Activities:
(a) Answer these questions from the article on the podcast Shandee’s Story, one answer per line, marked the same way:
(i) How old was Shandee Blackburn in February 2013?
(ii) At which club had she worked the Friday night shift?
(iii) Which two men came to dominate police investigations?
(b) Decide whether each statement agrees with the article on the podcast Shandee’s Story. Answer yes or no and quote the words from the article that settle it.
(i) The podcast series starts on a Friday.
(ii) Shandee lived alone in a townhouse.
(iii) John Peros was the local criminal among the suspects.
(c) Carry on the article about the podcast Shandee’s Story from the point where it ends.

Page extract:
Segment Open

Shandee’s story to grip the nation
As he did in two earlier crime podcast series, The Teacher’s Pet and The Night Driver, The Australian’s national chief correspondent, Hedley Thomas, will breathe new life into an unsolved murder in a new podcast series, Shandee’s Story. It starts on Friday. Shandee Blackburn was 23 in February 2013 when she was walking home after a Friday night shift at Mackay’ s Harrup Park Country Club – a job she liked – in the central Queensland city. She was close to the central business district and within sight of the townhouse she shared with her mother. CCTV captured a figure running hard towards her and then away. Shandee had no chance of surviving the frenzied attack. The horror was felt by so many, but of course no more so than Shandee’s family.
Two suspects came to dominate police investigations – Shandee’s former boyfriend John Peros and a local criminal, William Daniel. Over the course of the series, Hedley Thomas will explore whether there was another possibility who may have gotten away with murder through a mistaken focus on the wrong men? Shandee’s family are still desperate for answers. They deserve to know what happened to Shandee and why. Her mother, Vicki, hopes the series will draw out new evidence that might lead to the identification and arrest of her daughter’s killer.

Segment Closed

Record extracts:
Segment Open

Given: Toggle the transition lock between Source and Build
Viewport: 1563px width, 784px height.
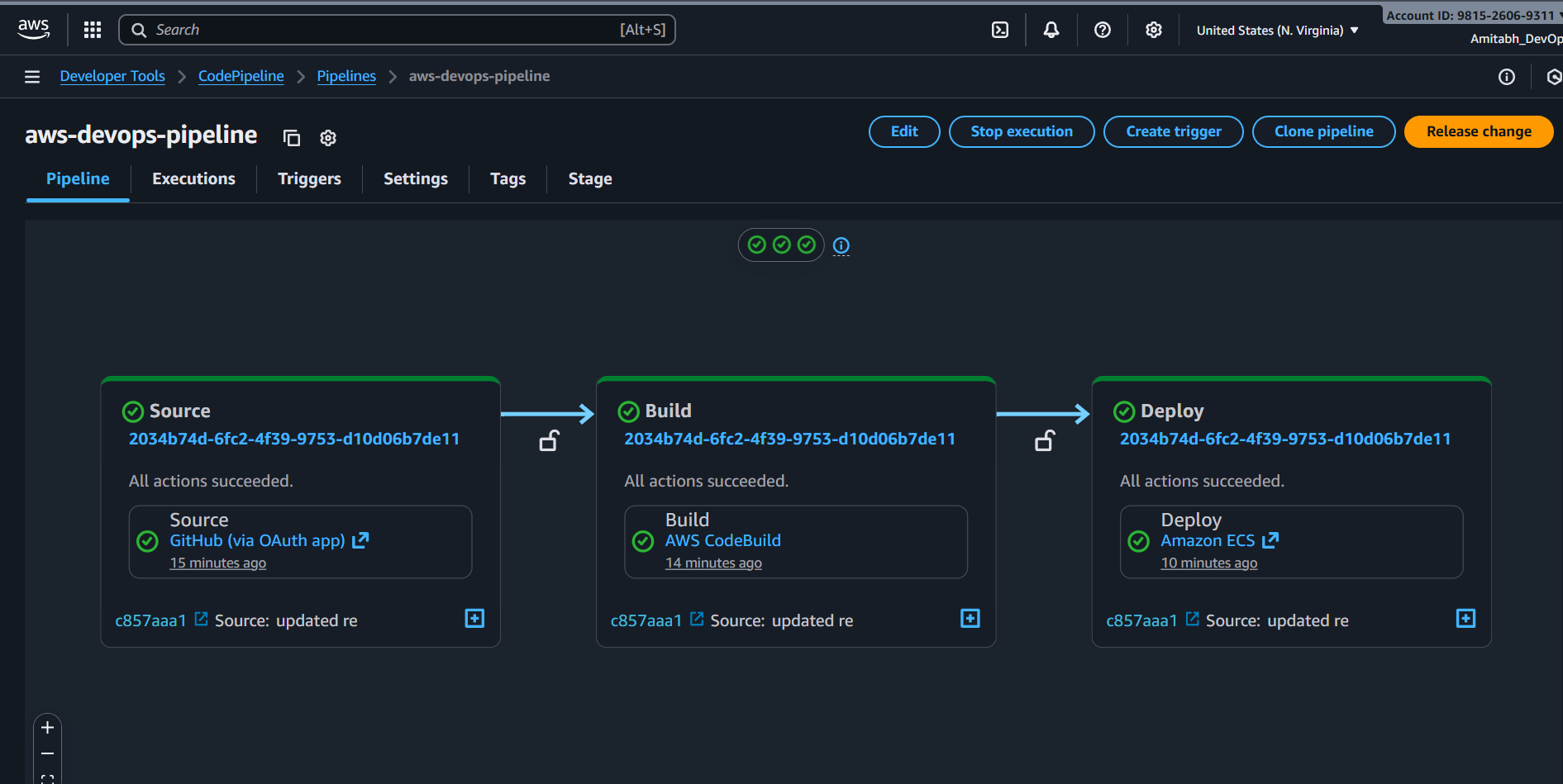Looking at the screenshot, I should click(x=549, y=441).
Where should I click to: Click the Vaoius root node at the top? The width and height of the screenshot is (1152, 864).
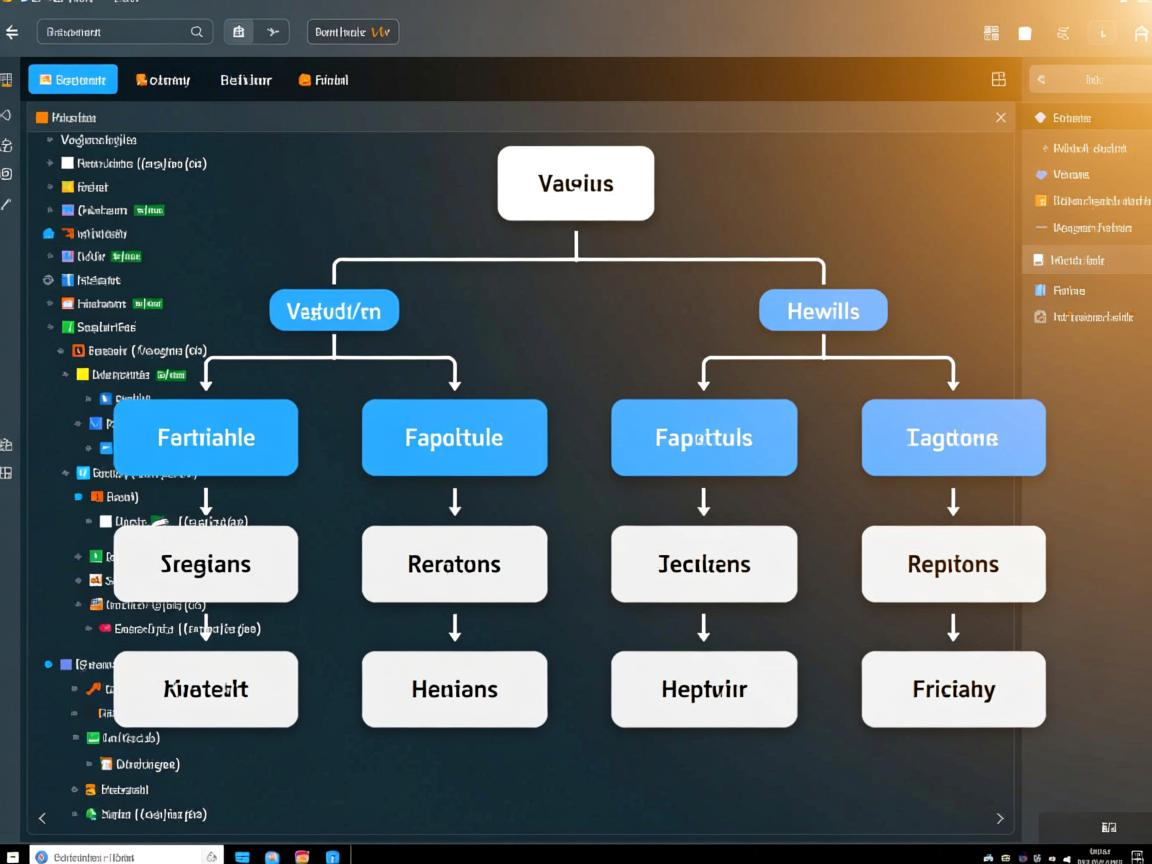pyautogui.click(x=576, y=184)

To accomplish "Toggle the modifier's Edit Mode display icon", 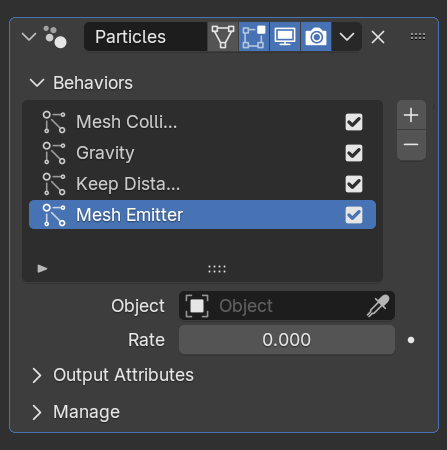I will click(254, 37).
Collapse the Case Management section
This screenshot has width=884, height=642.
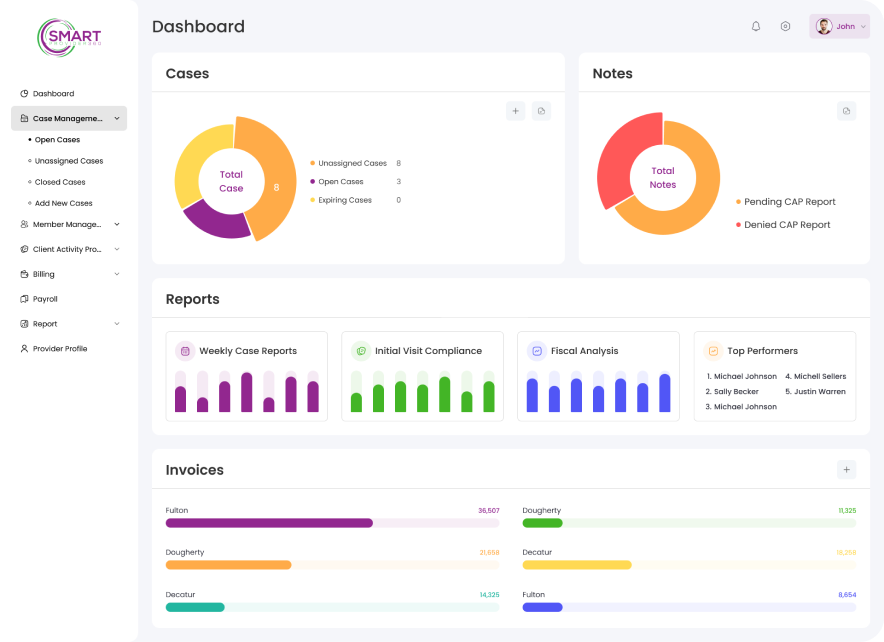(x=116, y=117)
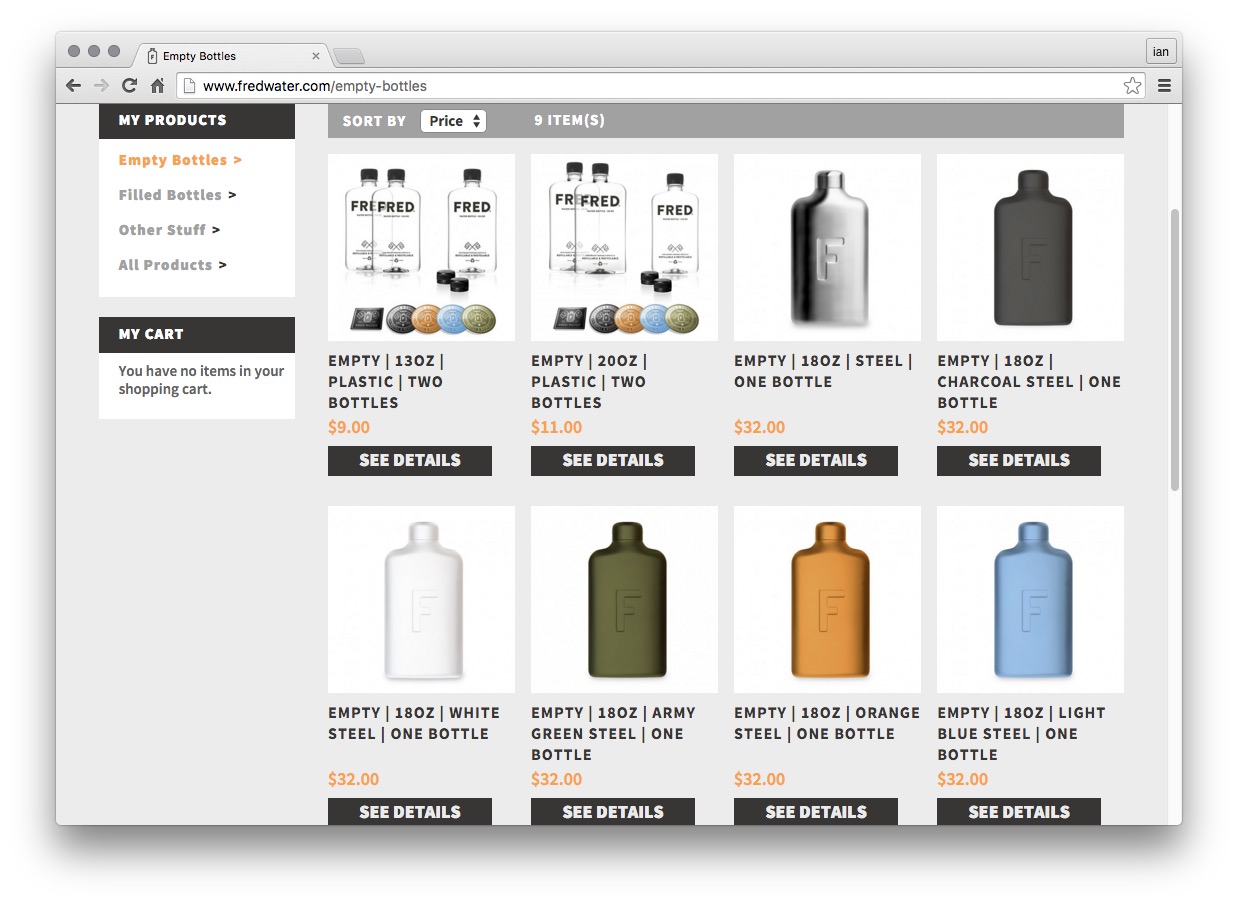
Task: See details for charcoal steel bottle
Action: click(1019, 461)
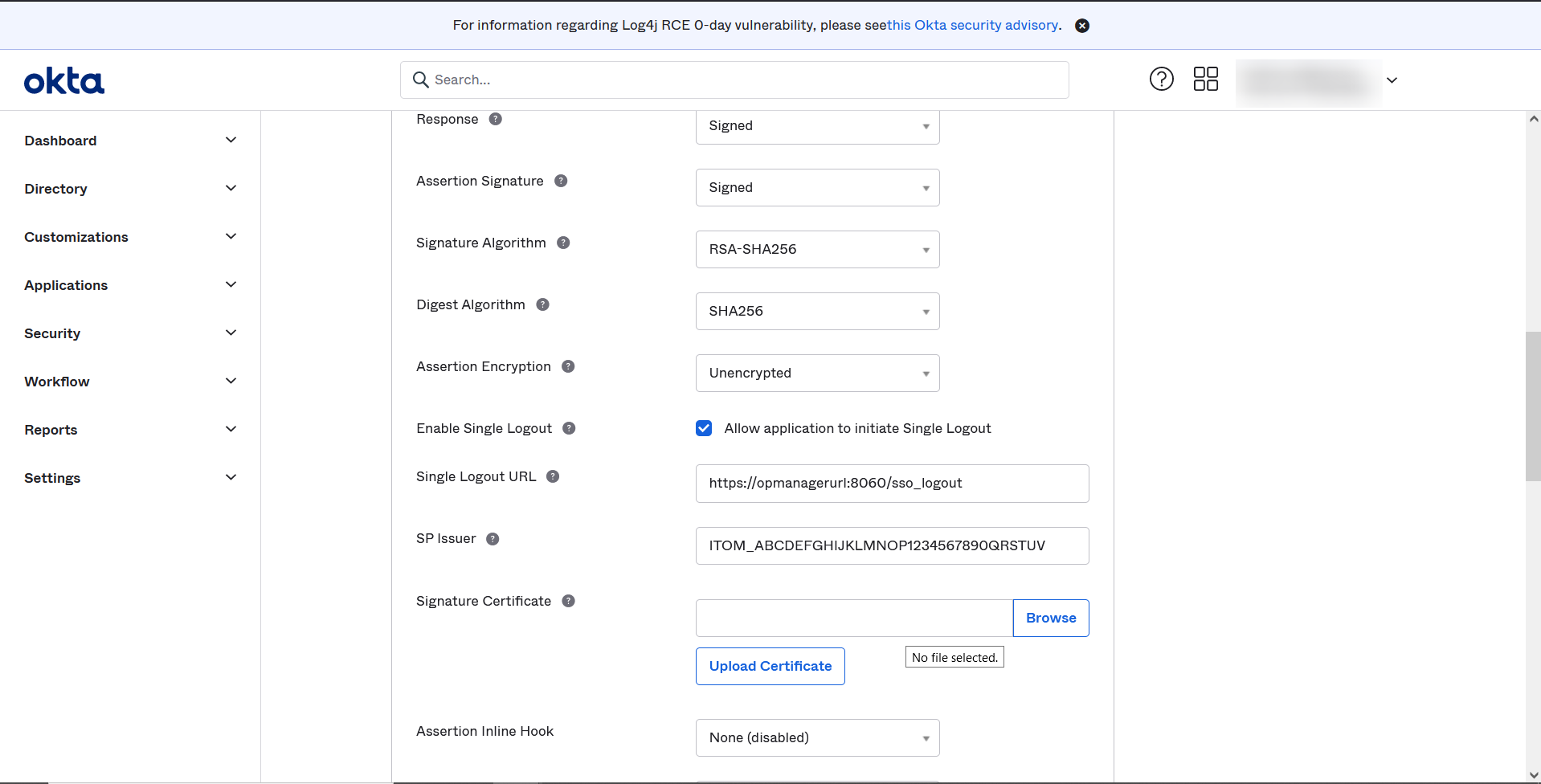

Segment Closed

Outputs by task:
(a)
(i) She was 23.
(ii) Harrup Park Country Club in Mackay.
(iii) John Peros and William Daniel.

(b)
(i) Yes: "It starts on Friday."
(ii) No: "the townhouse she shared with her mother"
(iii) No: "Shandee’s former boyfriend John Peros"

(c)
The Australian takes investigative journalism seriously and revisiting crimes, sometimes long forgotten by most, can lead to significant breakthroughs. Dan Box’s Walkley Award-winning investigation into the murders of three Indigenous children within months of each other in 1990 and 1991 at Bowraville in the NSW mid-north coast hinterland was one example but there are many others, including national crime correspondent David Murray’s investigations into former hospitality high-flyer Warren McCorriston as a person of interest in the suspected murders of Amanda Robinson, 14, and Robyn Hickie, 18, in NSW more than 40 years ago. He was arrested in January last year over separate historic sexual assaults against three women in the NSW Hunter region between 1979 and 1997 and was jailed for 8½ years.
Over the course of Hedley Thomas’s latest investigation, through the pages of The Australian, and in a spectacularly produced podcast, we hope to bring new focus to this horrific crime.
We hope to help a family not only get closure but justice. With the help of our readers, we will explore questions that have remained unanswered for too long.